Amin Maalouf severek okuduğum, bilmediklerimi öğrendiğim ve bu yüzden de ufkumu açan bir yazar. Dolayısıyla tarafsız olamıyorum, doğruya doğru. İfadelerindeki içtenliğe bayılıyorum. Söyleyeceğini – sanki özür diler gibi – zarafetle söylüyor. Bu üslubu dilimize başarıyla aktaran, kitabın çevirmeni Ali Berktay’ın hakkını teslim etmek gerek.
Kitabın tınısında hüzün var gerçekten. Nasıl olmasın ki? Kaç medeniyete ev sahipliği yaptı bu yaşlı ve yorgun dünya. Nerelere savruldu. Bunun kaygısı var metinde.Yetmiş iki yaşındaki yazar, kimi cümlelerinde “ömrümün gün batımında” , “ömrümün akşamında” gibi ifadeler kullanmış; okurken çok etkiledi beni. Hâlâ fırsatımız var diyor. Ancak “kutsal ego”lar izin verecek mi hep birlikte, ömrümüz varsa, yaşayıp göreceğiz.

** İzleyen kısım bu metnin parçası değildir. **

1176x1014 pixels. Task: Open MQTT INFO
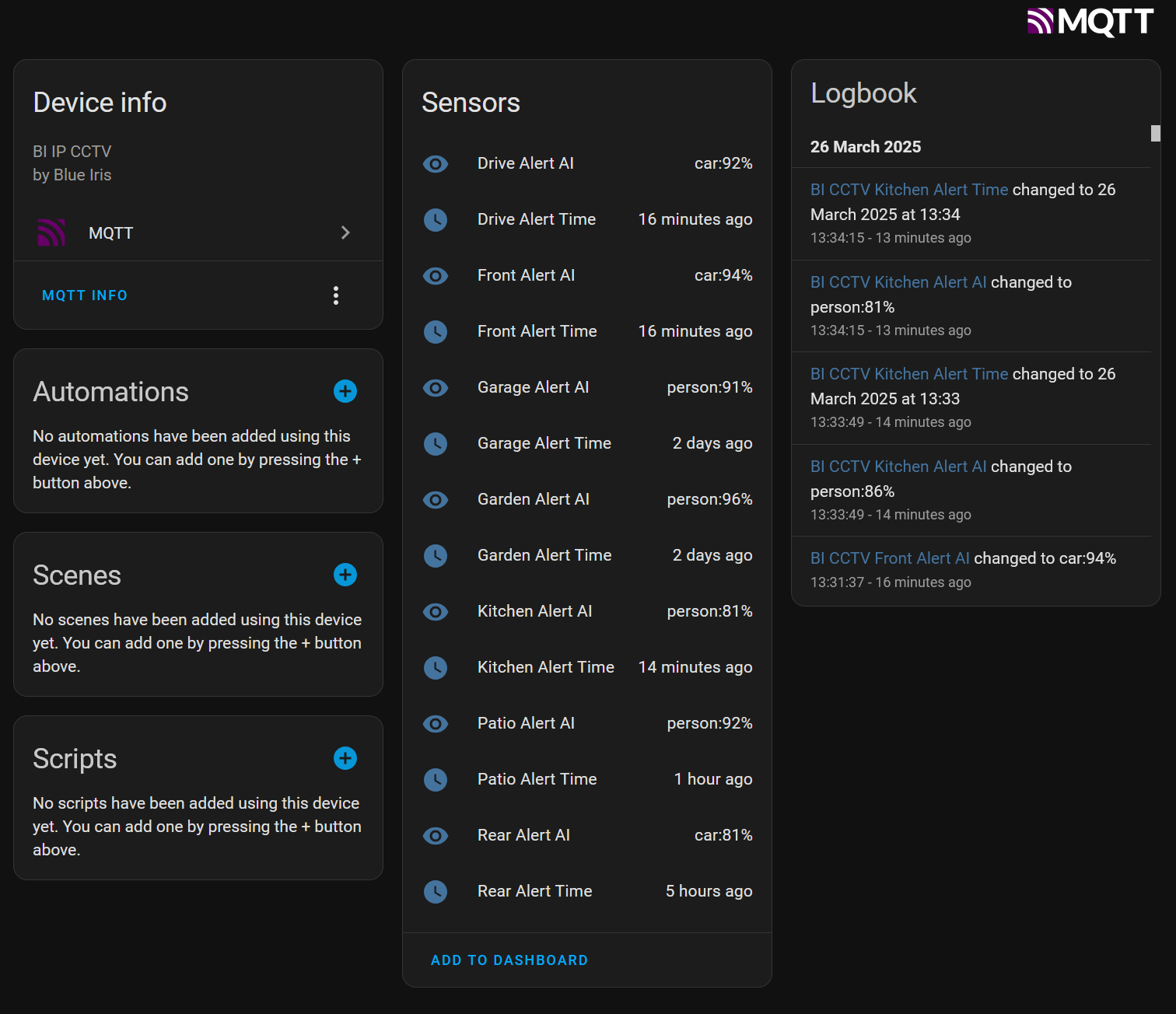84,295
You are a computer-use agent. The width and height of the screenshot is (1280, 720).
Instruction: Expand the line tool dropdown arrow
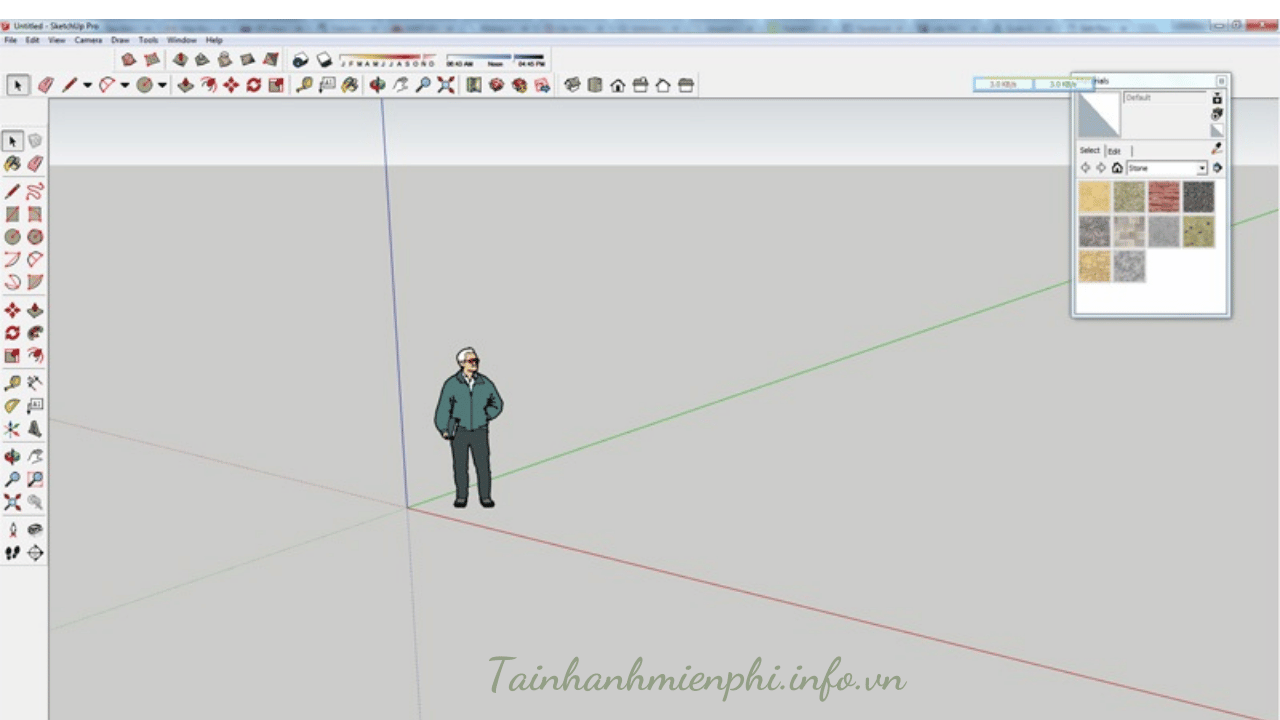tap(87, 86)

Yetmiş iki yaşındaki yazar, kimi cümlelerinde “ömrümün gün batımında” , “ömrümün akşamında” gibi ifadeler kullanmış; okurken çok etkiledi beni. Hâlâ fırsatımız var diyor. Ancak “kutsal ego”lar izin verecek mi hep birlikte, ömrümüz varsa, yaşayıp göreceğiz.
Ezcümle; şark cephesinde de, garp cephesinde de yeni bir şey yok ama devrin şartları başka. Ancak ümidimizi de olabildiği ölçüde canlı tutmakta fayda var.

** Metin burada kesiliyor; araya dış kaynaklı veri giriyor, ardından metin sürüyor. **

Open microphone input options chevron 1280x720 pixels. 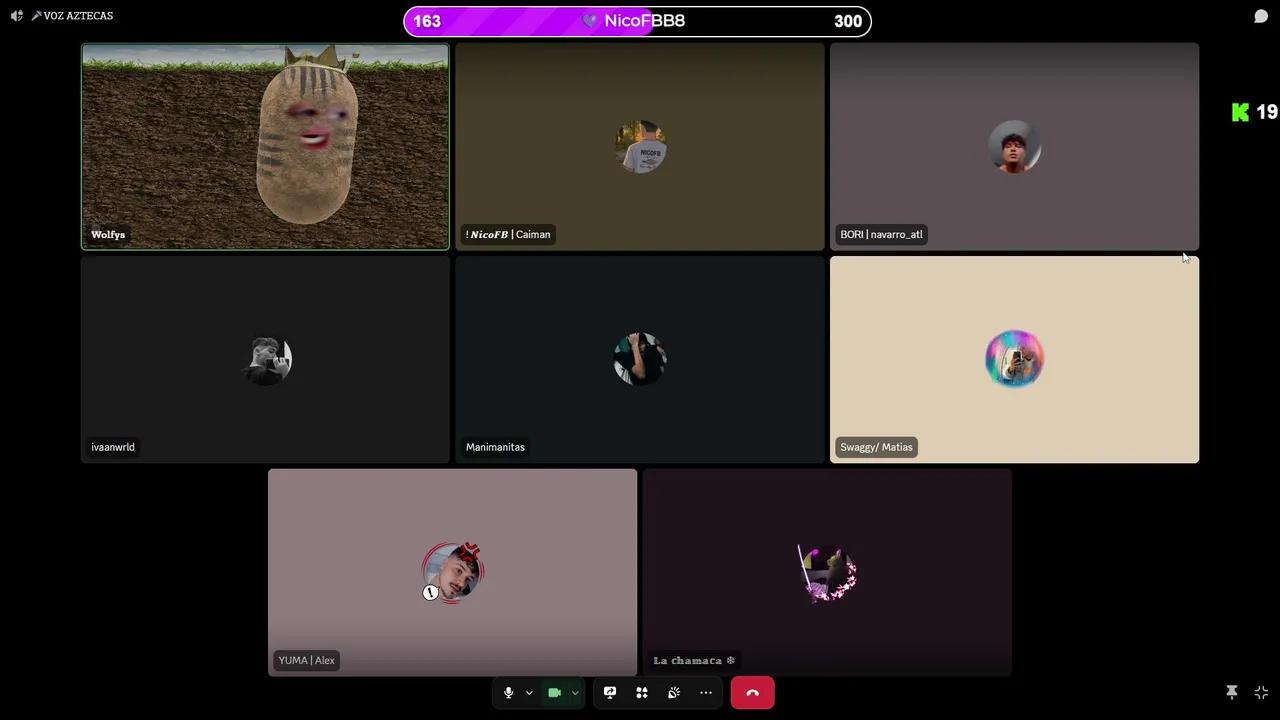tap(529, 693)
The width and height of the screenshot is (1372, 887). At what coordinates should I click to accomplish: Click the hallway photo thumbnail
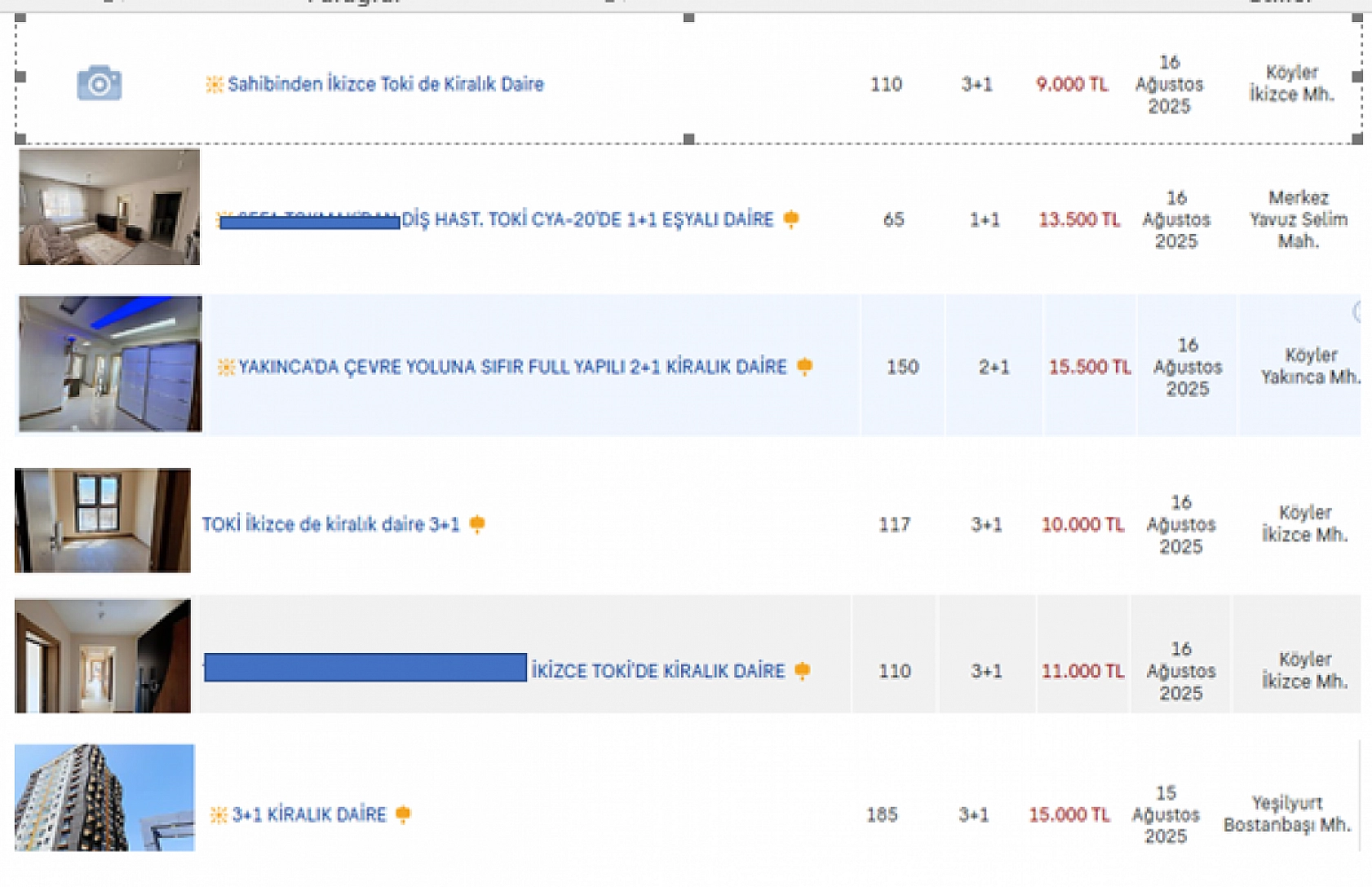tap(103, 656)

Hani bir anlatı vardır; baba çocuğunu epey bir meşgul etsin diye üstünde dünya haritası olan bir yap-boz verir. Çocuk çok kısa sürede bitirip babasına gösterince, baba şaşırır. “Ne çabuk bitirdin?” diye sorar. Çocuk şu cevabı verir: “Arkasında insan resmi vardı. Onu düzeltince, dünya da düzeldi.”

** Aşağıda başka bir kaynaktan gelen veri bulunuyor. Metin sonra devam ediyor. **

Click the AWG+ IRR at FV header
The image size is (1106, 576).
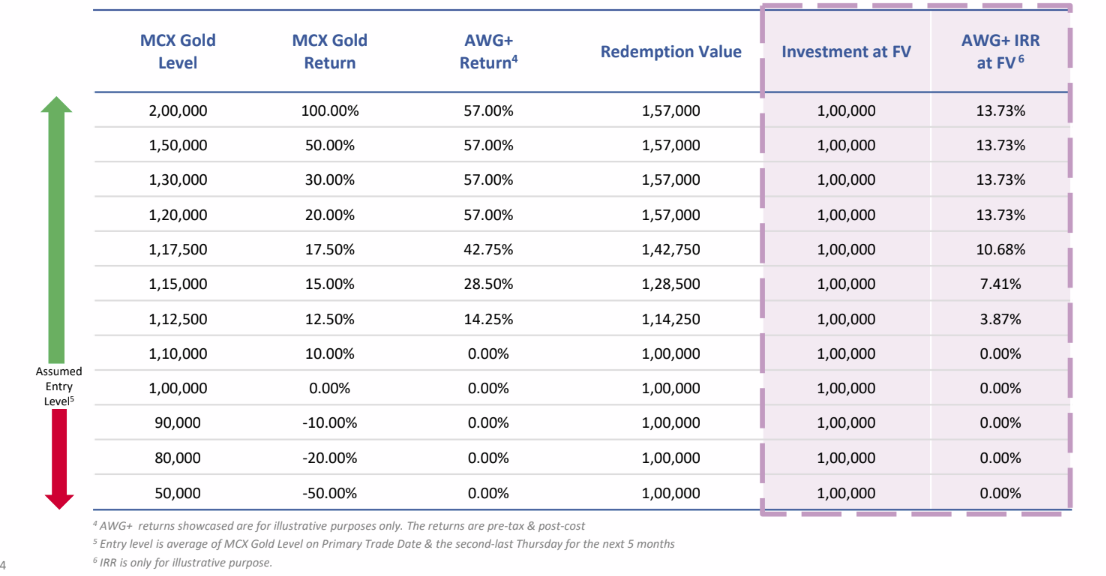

Dilerim geleceğimiz hayrolsun…
Sevgili Okurlar; Ölümcül Kimlikler, Çivisi Çıkmış Dünya – Uygarlıklarımız Tükendiğinde ve Uygarlıkların Batışı bir dizi kitap gibi. Ayrı ayrı da okunabilir. Notlarıma baktığımda, ilk iki kitabı 2009 yılında okuduğumu gördüm. Tercih sizindir ancak son kitabı lütfen atlamayın ve okuyunuz diyorum. Sevgimle ve şevkimle ilettim.
Kitabı birlikte okuduğum Aynur Onat Ağçiçek’e hem fikirleri hem de yorumları için teşekkür ederim.
Sevgimle ve şevkimle ilettim.
Sağlık, huzur, esenlik ve kitaplar hep sizinle olsun….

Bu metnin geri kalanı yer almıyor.